Hunt for the word "selector" across the entries below, copying each line that holds it.

========================================

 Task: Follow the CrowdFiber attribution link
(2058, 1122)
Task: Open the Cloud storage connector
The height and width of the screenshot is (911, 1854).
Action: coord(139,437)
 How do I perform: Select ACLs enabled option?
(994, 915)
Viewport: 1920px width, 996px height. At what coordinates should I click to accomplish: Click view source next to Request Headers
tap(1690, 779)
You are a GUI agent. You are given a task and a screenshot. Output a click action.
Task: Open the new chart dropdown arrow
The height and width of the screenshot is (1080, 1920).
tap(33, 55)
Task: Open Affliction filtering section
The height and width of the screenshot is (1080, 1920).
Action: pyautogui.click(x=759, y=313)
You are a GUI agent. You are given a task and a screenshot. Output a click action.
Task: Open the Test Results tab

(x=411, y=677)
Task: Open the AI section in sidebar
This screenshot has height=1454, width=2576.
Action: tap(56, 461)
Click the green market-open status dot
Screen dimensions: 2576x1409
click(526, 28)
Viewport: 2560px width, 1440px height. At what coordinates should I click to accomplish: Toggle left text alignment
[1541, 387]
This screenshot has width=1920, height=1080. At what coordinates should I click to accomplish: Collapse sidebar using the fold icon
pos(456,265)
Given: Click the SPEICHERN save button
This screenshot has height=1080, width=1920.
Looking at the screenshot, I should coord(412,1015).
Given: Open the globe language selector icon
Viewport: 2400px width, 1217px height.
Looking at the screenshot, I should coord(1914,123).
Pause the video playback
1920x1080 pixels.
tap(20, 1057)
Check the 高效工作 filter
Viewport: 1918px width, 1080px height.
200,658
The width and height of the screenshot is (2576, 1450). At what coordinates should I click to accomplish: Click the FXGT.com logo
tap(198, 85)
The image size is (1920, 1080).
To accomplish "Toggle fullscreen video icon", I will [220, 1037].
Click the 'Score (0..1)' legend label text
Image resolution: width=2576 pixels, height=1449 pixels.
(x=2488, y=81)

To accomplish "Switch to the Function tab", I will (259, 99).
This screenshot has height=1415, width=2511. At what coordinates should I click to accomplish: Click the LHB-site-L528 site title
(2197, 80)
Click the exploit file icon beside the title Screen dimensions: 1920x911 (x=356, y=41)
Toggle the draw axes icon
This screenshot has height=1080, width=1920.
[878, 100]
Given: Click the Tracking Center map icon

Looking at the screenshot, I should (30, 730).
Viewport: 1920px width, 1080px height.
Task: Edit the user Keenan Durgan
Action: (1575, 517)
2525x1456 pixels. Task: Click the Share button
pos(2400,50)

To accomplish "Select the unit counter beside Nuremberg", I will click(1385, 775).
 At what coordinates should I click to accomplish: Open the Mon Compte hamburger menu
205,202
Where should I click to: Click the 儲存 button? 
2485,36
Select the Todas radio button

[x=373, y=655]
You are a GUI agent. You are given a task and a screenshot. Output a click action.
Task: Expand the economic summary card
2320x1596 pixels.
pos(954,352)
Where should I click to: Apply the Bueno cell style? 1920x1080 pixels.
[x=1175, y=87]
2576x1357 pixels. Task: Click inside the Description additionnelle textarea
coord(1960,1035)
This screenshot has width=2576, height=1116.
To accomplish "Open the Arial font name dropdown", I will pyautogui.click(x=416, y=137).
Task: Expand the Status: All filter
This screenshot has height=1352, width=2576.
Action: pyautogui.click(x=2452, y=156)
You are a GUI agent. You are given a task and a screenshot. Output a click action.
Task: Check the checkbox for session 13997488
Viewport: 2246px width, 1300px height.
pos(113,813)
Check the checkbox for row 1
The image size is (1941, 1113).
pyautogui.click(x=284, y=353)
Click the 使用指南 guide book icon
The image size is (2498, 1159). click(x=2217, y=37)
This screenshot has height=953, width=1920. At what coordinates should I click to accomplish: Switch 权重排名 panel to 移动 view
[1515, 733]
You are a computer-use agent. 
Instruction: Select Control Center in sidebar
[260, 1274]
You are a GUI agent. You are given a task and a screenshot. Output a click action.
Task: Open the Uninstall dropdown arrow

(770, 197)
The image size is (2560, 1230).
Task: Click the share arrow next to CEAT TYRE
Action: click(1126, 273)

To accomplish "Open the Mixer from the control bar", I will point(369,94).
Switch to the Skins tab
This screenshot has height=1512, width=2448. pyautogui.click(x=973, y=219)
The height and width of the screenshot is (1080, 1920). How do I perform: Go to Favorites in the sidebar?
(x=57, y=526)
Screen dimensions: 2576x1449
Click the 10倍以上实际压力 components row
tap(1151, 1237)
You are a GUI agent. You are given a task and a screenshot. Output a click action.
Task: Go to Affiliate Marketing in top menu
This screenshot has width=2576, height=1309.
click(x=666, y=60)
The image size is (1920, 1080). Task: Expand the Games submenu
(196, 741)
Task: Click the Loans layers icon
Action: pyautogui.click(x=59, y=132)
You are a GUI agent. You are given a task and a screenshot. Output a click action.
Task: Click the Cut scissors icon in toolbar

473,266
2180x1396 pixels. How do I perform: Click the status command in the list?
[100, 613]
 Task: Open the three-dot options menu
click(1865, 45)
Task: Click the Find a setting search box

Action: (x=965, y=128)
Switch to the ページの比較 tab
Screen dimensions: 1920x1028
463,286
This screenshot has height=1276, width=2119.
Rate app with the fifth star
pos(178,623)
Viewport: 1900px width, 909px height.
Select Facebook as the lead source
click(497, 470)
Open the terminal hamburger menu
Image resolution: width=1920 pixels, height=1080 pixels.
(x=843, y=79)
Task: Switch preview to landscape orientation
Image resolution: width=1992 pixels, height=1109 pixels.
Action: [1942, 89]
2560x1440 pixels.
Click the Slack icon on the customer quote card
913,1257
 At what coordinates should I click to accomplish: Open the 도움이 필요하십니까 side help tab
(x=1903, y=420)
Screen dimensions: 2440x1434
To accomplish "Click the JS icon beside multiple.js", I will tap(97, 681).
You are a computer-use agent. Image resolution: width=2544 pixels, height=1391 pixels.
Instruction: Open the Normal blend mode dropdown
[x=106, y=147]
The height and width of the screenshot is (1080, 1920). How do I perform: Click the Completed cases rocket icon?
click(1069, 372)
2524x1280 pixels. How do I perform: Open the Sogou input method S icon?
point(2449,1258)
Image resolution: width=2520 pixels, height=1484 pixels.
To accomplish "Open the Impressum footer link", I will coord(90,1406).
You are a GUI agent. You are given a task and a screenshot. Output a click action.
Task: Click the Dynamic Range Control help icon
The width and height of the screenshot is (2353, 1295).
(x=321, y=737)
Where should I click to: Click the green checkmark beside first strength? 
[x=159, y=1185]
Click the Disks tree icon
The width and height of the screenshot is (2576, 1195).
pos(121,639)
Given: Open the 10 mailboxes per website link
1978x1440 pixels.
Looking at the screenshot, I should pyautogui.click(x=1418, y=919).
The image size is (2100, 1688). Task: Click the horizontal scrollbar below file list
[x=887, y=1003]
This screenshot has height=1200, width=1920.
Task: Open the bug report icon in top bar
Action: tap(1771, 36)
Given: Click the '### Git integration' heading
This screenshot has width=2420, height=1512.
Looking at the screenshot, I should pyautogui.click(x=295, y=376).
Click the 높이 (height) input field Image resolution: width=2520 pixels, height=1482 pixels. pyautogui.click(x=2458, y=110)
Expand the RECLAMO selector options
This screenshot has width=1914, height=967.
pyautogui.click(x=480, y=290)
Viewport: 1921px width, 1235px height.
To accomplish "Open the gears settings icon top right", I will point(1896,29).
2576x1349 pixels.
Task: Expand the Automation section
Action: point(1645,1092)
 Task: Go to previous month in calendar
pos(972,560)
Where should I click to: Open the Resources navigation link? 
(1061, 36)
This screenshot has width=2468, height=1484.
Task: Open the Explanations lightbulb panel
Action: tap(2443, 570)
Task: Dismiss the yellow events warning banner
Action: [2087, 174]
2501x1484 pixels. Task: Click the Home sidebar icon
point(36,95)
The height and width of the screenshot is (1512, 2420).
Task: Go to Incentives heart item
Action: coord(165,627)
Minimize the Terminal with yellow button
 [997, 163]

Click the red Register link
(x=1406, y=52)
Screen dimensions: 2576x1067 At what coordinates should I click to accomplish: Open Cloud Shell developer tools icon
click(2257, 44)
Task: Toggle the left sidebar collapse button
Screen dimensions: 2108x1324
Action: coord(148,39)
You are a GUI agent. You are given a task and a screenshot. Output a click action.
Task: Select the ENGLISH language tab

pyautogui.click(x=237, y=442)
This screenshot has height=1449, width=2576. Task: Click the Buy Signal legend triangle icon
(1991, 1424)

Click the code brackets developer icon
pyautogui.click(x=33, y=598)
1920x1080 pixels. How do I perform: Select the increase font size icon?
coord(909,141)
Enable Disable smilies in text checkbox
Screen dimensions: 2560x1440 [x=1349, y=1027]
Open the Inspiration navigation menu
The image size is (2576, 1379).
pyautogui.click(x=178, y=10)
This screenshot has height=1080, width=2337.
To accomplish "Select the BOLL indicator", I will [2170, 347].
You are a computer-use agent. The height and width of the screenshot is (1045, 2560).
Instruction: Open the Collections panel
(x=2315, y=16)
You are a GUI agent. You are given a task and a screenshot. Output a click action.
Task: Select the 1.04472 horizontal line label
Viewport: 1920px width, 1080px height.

========================================

Answer to this exercise:
Given: Open the globe language selector icon
Expand the RECLAMO selector options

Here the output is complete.